The answer should consist of all the entries, repeated word for word.

***** DATA EXCERPTS

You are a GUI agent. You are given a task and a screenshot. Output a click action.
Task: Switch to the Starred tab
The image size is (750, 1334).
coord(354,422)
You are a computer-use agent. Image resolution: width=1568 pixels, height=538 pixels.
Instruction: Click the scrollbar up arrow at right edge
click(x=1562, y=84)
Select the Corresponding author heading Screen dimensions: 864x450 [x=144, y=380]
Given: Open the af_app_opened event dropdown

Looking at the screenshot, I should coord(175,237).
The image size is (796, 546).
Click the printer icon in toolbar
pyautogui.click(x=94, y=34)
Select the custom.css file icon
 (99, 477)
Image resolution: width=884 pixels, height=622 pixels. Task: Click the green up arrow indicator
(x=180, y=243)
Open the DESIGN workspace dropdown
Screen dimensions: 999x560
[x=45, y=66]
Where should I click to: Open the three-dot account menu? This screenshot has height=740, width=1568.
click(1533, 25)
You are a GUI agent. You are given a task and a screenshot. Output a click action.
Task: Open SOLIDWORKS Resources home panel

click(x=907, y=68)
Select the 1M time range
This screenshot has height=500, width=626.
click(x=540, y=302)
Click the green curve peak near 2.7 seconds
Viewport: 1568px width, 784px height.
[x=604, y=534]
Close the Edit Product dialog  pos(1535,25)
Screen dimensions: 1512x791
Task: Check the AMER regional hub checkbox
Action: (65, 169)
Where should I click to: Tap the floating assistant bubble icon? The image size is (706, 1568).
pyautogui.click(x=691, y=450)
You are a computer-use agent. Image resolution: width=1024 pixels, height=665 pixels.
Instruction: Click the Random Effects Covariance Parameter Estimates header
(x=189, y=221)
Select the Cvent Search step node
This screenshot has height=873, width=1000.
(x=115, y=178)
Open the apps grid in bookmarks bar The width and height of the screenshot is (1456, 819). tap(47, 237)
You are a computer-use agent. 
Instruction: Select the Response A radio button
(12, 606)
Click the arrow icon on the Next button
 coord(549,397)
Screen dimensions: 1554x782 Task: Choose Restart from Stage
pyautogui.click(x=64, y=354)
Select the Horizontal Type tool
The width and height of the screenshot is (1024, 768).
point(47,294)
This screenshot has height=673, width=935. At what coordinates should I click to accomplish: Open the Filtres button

**********

▶ **SOLUTION FOR THIS TASK**:
You are a GUI agent. You are given a task and a screenshot. Output a click action.
Task: Switch to the Starred tab
The image size is (750, 1334).
coord(354,422)
You are a computer-use agent. Image resolution: width=1568 pixels, height=538 pixels.
Instruction: Click the scrollbar up arrow at right edge
click(x=1562, y=84)
Select the Corresponding author heading Screen dimensions: 864x450 [x=144, y=380]
Given: Open the af_app_opened event dropdown

Looking at the screenshot, I should coord(175,237).
The image size is (796, 546).
Click the printer icon in toolbar
pyautogui.click(x=94, y=34)
Select the custom.css file icon
 (99, 477)
Image resolution: width=884 pixels, height=622 pixels. Task: Click the green up arrow indicator
(x=180, y=243)
Open the DESIGN workspace dropdown
Screen dimensions: 999x560
[x=45, y=66]
Where should I click to: Open the three-dot account menu? This screenshot has height=740, width=1568.
click(1533, 25)
You are a GUI agent. You are given a task and a screenshot. Output a click action.
Task: Open SOLIDWORKS Resources home panel

click(x=907, y=68)
Select the 1M time range
This screenshot has height=500, width=626.
click(x=540, y=302)
Click the green curve peak near 2.7 seconds
Viewport: 1568px width, 784px height.
[x=604, y=534]
Close the Edit Product dialog  pos(1535,25)
Screen dimensions: 1512x791
Task: Check the AMER regional hub checkbox
Action: (65, 169)
Where should I click to: Tap the floating assistant bubble icon? The image size is (706, 1568).
pyautogui.click(x=691, y=450)
You are a computer-use agent. Image resolution: width=1024 pixels, height=665 pixels.
Instruction: Click the Random Effects Covariance Parameter Estimates header
(x=189, y=221)
Select the Cvent Search step node
This screenshot has height=873, width=1000.
(x=115, y=178)
Open the apps grid in bookmarks bar The width and height of the screenshot is (1456, 819). tap(47, 237)
You are a computer-use agent. 
Instruction: Select the Response A radio button
(12, 606)
Click the arrow icon on the Next button
 coord(549,397)
Screen dimensions: 1554x782 Task: Choose Restart from Stage
pyautogui.click(x=64, y=354)
Select the Horizontal Type tool
The width and height of the screenshot is (1024, 768).
point(47,294)
This screenshot has height=673, width=935. At what coordinates should I click to accomplish: Open the Filtres button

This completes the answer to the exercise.